1. What are the consequences for America if Iran successfully develops nuclear weapons? How close are the Iranians to doing so?

We really don’t know just how close Iran is to acquiring the capability to produce a nuclear weapon, and that is part of the alarm. They are certainly a lot closer than most people believed even five years ago. However, the latest information from the UN watchdog agency indicates that it is not an imminent development—at least three years and probably more like 5-10 seems to be the consensus estimate of most experts.

2. Our intelligence about the internal situation in Iraq was so deeply flawed. How can we be sure of anything we’re told about the internal situation in Iran?

Iran is a much more open society than Iraq was under Saddam Husayn. Saddam’s Iraq was a totalitarian police state where all information was controlled and most people feared for their lives for saying anything other than what they believed Saddam wanted to hear. Iran is very different. Iranians do live under some onerous restrictions and do have to be somewhat concerned that what they say doesn’t cross the authorities, but these concerns are rather mild—at least by the standards of many other authoritarian regimes. As a result, Iran’s press is more open, Iranians are more willing and able to criticize their government, and Westerners have much greater access to Iranian society and what Iranians are thinking. On the other hand, we do have to be careful: the regime tries to prevent public opinion polling by outsiders, and the Iranian government itself is extremely secretive. In addition, Iranian politics are maddeningly complex, which makes Tehran’s behavior very hard to predict—even by Iranian officials themselves. So we can have greater confidence that we know more about what the Iranian people are thinking than was true for Iraq, but we should not assume that we have perfect knowledge about them. And when it comes to understanding the Iranian regime, we are all reading tea leaves.

3. President Bush has said repeatedly that our argument is not with the people of Iran—it is with the government of Iran. How did relations between our government and theirs become so strained?

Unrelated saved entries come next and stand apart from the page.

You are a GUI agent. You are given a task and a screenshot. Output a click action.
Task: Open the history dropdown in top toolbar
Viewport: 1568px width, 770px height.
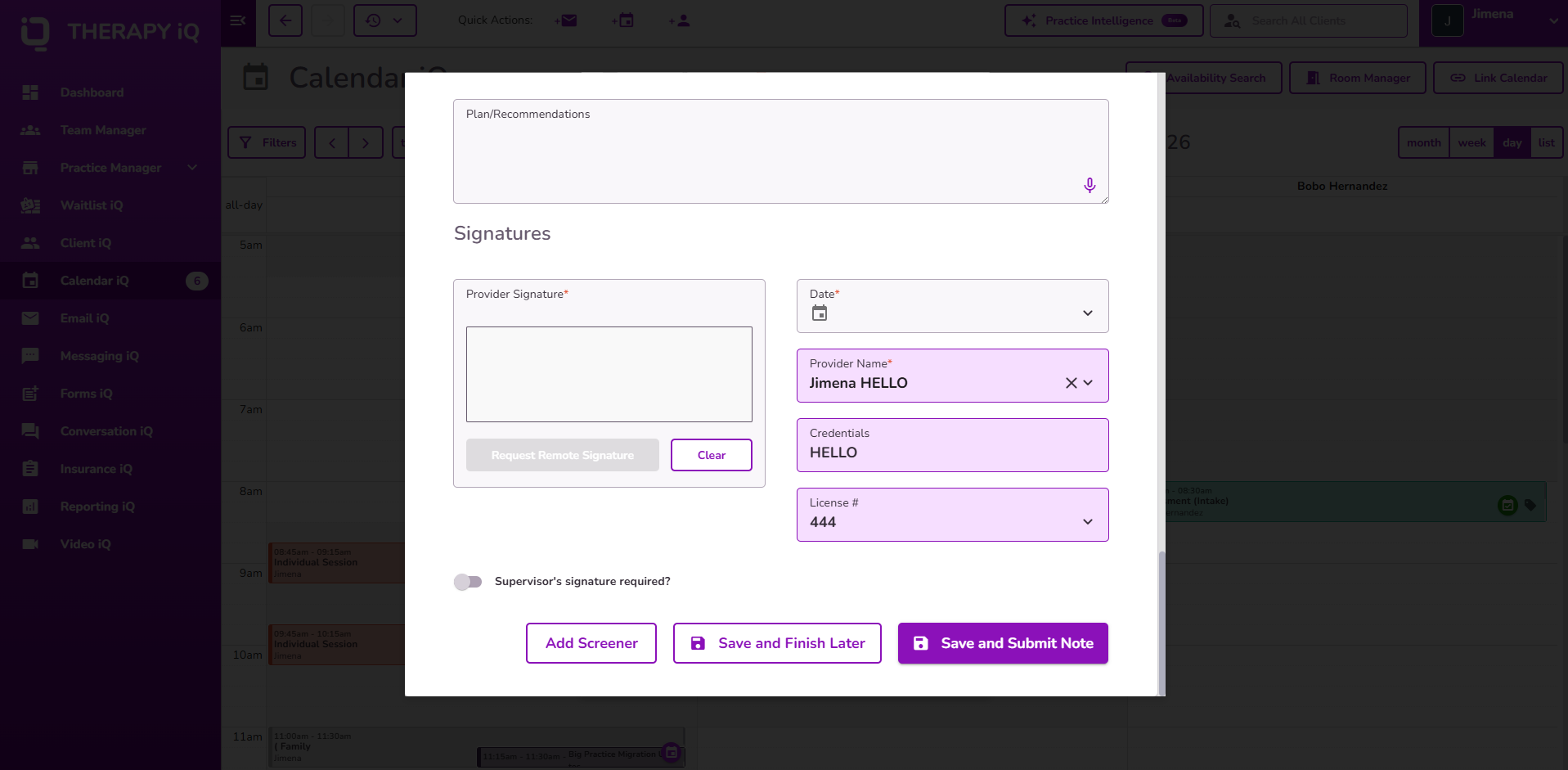[x=385, y=20]
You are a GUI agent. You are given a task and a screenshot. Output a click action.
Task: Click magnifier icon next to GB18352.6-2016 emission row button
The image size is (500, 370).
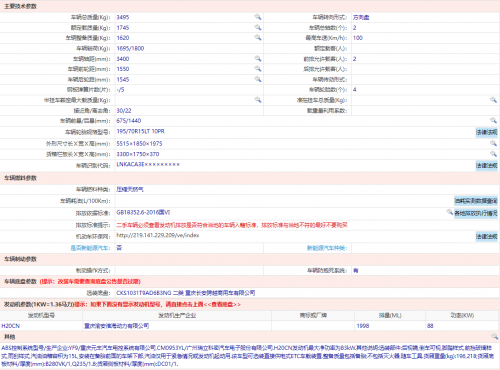pos(450,212)
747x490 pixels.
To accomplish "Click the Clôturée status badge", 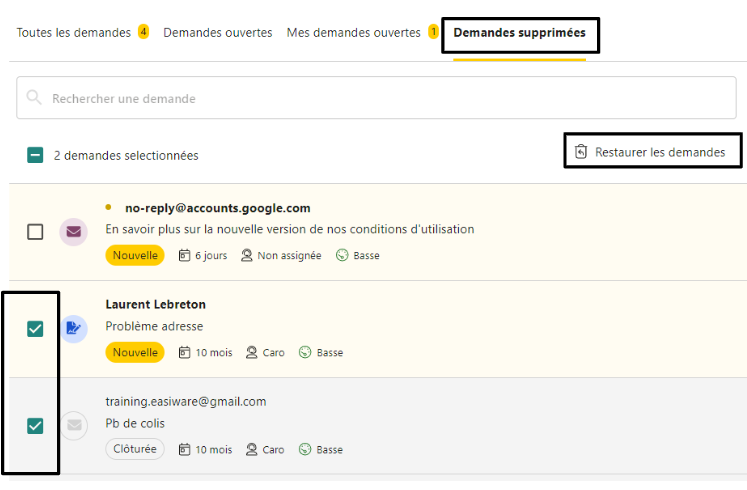I will (135, 450).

This is a long and sordid story. Most Iranians date their estrangement from the U.S. back to 1953, when the CIA and British intelligence overthrew Iran’s wildly popular prime minister, Muhammad Mossadeq in a covert operation. As part of that, the U.S. re-installed the Shah to his throne and then became a primary backer of his regime. The Shah mismanaged Iranian affairs badly, creating a police state of his own, overheating the economy, destroying the livelihoods of many lower and middle class Iranians through bad policies badly implemented, and allowing a high degree of corruption in his regime. All of this alienated and then enraged his people, and because the United States grew ever closer to the Shah during this time, Iranians generally held the United States responsible for the Shah’s many failings. When this widespread disaffection turned into a revolution against the Shah in 1978, many Iranians saw it as a revolt against both the Shah and the United States. The Ayatollah Khomeini, who eventually came to lead the Iranian revolution, was also part of this disaffection. He saw the world in clear divisions of good and evil, and believed that the United States was the champion of evil in the world (that is where the term “the Great Satan” comes from) who Iran—the champion of good in the world—was destined to fight for the fate of mankind. Khomeini’s hatred of America, general Iranian anger at America, and a fear that the United States would try to repeat its 1953 coup again to turn back the Iranian revolution, led a group of zealous Iranian students to seize the U.S. Embassy in Tehran and take 52 American diplomats and Marine guards hostage in November 1979. This shocked the American people, who saw it as an unprovoked act of terrorism (if not war). The 444-day hostage crisis that followed embittered Americans against Iran just as badly as the 1953 CIA coup against Mossadeq had turned Iranians against America. That’s nothing more than a thumbnail sketch, and those wanting more might take a look at my book The Persian Puzzle: The Conflict Between Iran and America (Random House, 2004) for a fuller account.